In dual-stack IPv4+IPv6 environments, it is not always possible to know with certainty whether or not an IPv6 address is actually routable from the current environment. Especially in containerized environments, oftentimes “dual stack” IPv4+IPv6 is actually an IPv4 stack with IPv6 loopback, or a similar configuration where Internet IPv6 addresses do not route properly. Therefore, so-called “Happy Eyeballs” algorithms, as proposed by RFC 6555, are employed in any situation where dual-stack IPv4+IPv6 networking is encountered to ensure a swift fallback when IPv6 networking is non-functional.
In Go’s net stack, this is implemented at the net.Dialer level: when resolving addresses, the net.Dialer will choose IPv6 addresses in preference as “primary” addresses, and IPv4 addresses as “fallback” addresses. The net.Dialer performs a race, first attempting to connect to the IPv6 address, and shortly after, trying to connect to the IPv4 address, concurrently. These connection attempts are raced, with the first connection that succeeds getting used and the other being closed and discarded.
In httplb, this doesn’t work: httplb creates individual connections to hosts, resolving names before the net.Dialer is called.
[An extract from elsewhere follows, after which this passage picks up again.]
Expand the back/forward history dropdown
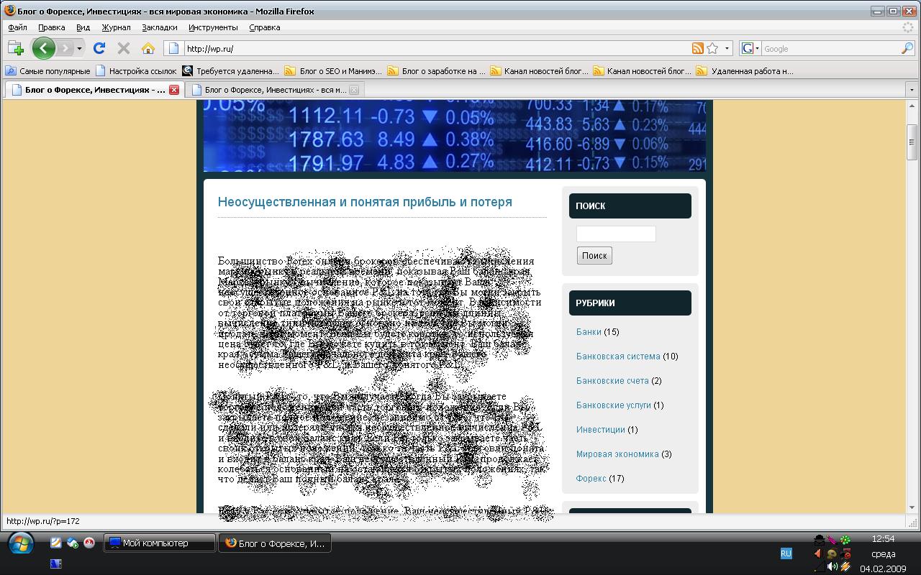The height and width of the screenshot is (575, 921). [x=80, y=48]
This means the net.Dialer cannot perform its RFC 6555 race.
Proposal
This proposal asserts that the core problem with httplb today is that the Resolver returns unstructured addresses. This is appropriate for DNS, because DNS does not carry any information about hosts: it only has records that point to addresses. However, the reason why a clean IPv6 to IPv4 fallback can not be implemented is because the Resolver does not return enough information. In an ideal world, the Resolver would return both the IPv4 and IPv6 address(es) for a host as a single unit.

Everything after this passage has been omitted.